The PI3K-AKT-mTOR signaling pathway is crucial for cell growth, proliferation, and survival. Mutations activating this pathway are prevalent in various cancers and often lead to increased PD-L1 expression on tumor cells due to PTEN or PIK3CA gene alterations, potentially enabling tumor immune evasion and affecting sensitivity to ICB therapy. PTEN, a frequently inactivated tumor suppressor gene, negatively regulates the PI3K-AKT-mTOR pathway, contributing to anti-tumor activity. PTEN loss is associated with decreased T cell infiltration and reduced expression of oncolytic cytokine genes. This loss is more common in non-T-cell inflammatory tumors, which exhibit less response to PD-1 inhibitors compared to PTEN wild-type tumors [374,375,376]. Conversely, in preclinical models of PTEN-mutated prostate cancer and melanoma, reactivating PTEN through mRNA nanoparticle technology has shown promise in enhancing immune activation and anti-tumor efficacy when combined with anti-PD1 therapy [377]. These findings suggest that targeting the PI3K-AKT-mTOR pathway and PTEN could improve ICB therapy outcomes, supporting the exploration of combination strategies involving PI3K inhibitors.

RAS

RAS genes (KRAS, NRAS, HRAS) are commonly mutated oncogenes that encode small GTP-binding proteins crucial for linking upstream receptors to downstream signaling pathways involved in cell survival, proliferation, migration, and metabolism. Mutations in RAS lock the protein in an active GTP-bound state, leading to continuous activation of downstream pathways such as RAF-MEK-ERK and PI3K-AKT [378, 379]. Clinical trials have shown that KRAS mutations, particularly in NSCLC, are associated with increased PD-L1 expression, which promotes tumor immune escape by stabilizing PD-L1 mRNA. Additionally, RAS pathway alterations can reduce IFNγ-induced MHC expression and affect T cell infiltration in cancers like colorectal and breast cancer. Preclinical studies suggest that combining KRAS G12C inhibitors with anti-PD-1 therapy enhances CD8+ T cell infiltration and improves immunotherapy sensitivity [380,381,382,383,384].

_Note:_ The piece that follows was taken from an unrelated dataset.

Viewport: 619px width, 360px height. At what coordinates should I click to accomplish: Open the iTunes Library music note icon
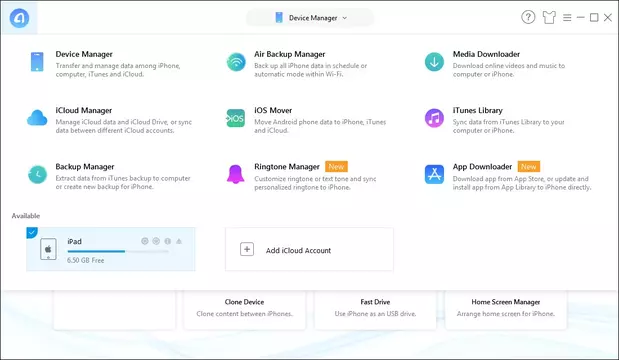[x=434, y=118]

Immunological extrinsic mechanisms for sensitizing to ICIs in the tumor microenvironment

Tumor extracellular matrix (ECM) components and cytokines

The TME consists of immune and non-immune components, such as stromal cells, blood vessels, cytokines, and extracellular matrix, which influence tumor characteristics like angiogenesis, invasion, and metastasis. These components interact with tumor and immune cells, significantly affecting tumor progression and resistance to ICB therapies [385]. The tumor-promoting microenvironment is characterized by abundant immunosuppressive myeloid cells, dense desmoplastic stroma that obstructs cytotoxic T-cell infiltration and systemic chemotherapy, and an increase in M2 macrophages. Remodeling the TME with CD40 agonists can polarize M2 macrophages to M1, activate APCs, enhance tumor-specific T-cell responses, degrade fibrotic stroma, and improve chemotherapy sensitivity. In clinical practice, the combination of the CD40 agonist mitazalimab with the mFOLFIRINOX regimen effectively activates immune cells and promotes anti-tumor responses, presenting a promising therapeutic option for metastatic PDAC with poor prognosis [386].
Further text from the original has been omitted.